Boxing has joined many professional sports in executing a slow burn toward returning to full-time action during the coronavirus outbreak without the presence of a live gate to pay for the bottom line. But with the action expected to pick up in a big away across all major promotions over the second half of 2020, let’s take a closer look at the biggest storylines to follow amid this new normal. 

1. Pay-per-view has never been needed more

Fans have long had a love/hate relationship with PPV. On one hand, it’s the only way to access the biggest fights. But on the flip side, it’s a platform that has often been abused, particularly when cable network budgets couldn’t cover the purses and fights deemed unworthy of PPV ended up there out of necessity. 

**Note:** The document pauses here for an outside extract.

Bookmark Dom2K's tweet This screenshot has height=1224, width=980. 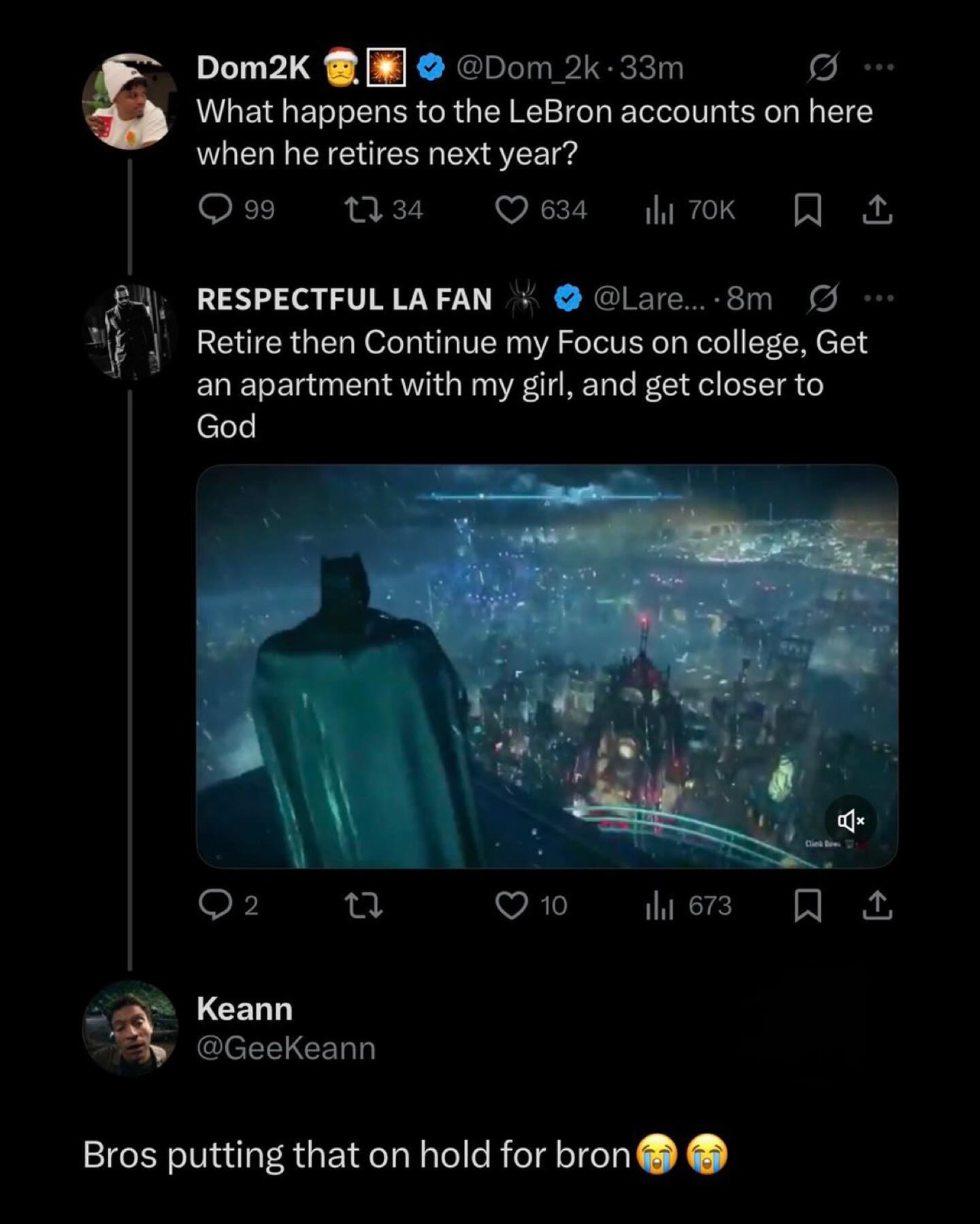tap(808, 210)
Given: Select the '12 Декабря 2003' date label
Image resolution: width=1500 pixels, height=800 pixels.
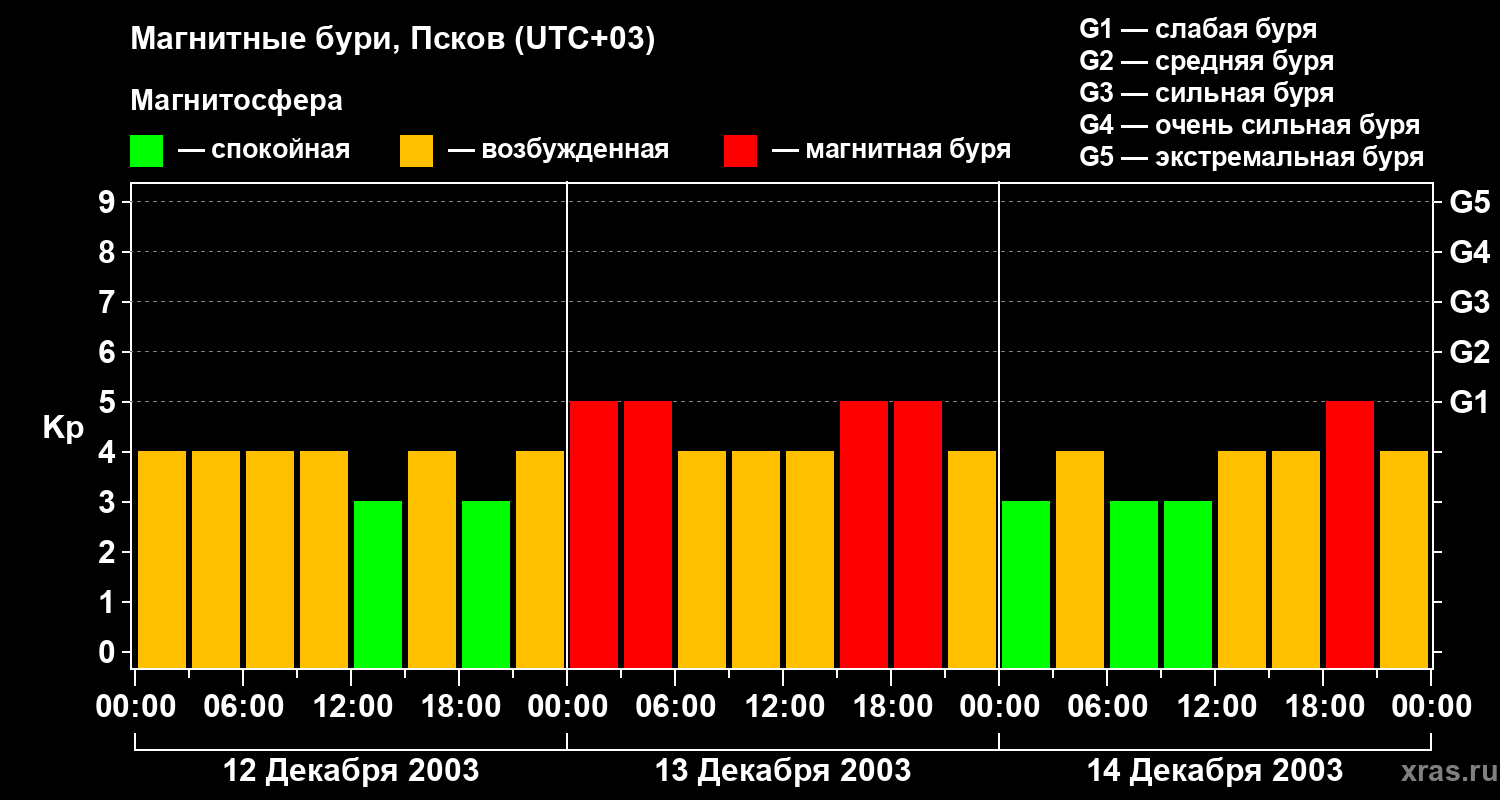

For boxing to survive in this new culture, the biggest fights will need to be made. Without the return of large live gates to lean on for at least the rest of the calendar year, traditional PPV will be necessary to make sure these fights happen. The 2018 launch of the streaming app DAZN, which heavily advertised its intention to kill PPV, seemed to suggest the old way would die off, eventually. But even though UFC’s new exclusive PPV deal with ESPN+ is a marriage of the two ideals at best, the sport simply won’t survive without a reliance upon the PPV concept to afford the big purses. If Top Rank’s recent quarantine experiment on ESPN taught us anything, it’s that a steady stream of poorly-matched fights can set the sport back in the court of public opinion. The sweet science needs to swing big and make every effort to put its best foot forward, even if that means also embracing the idea of large foreign site fees similar to UFC’s current standing in Abu Dhabi. 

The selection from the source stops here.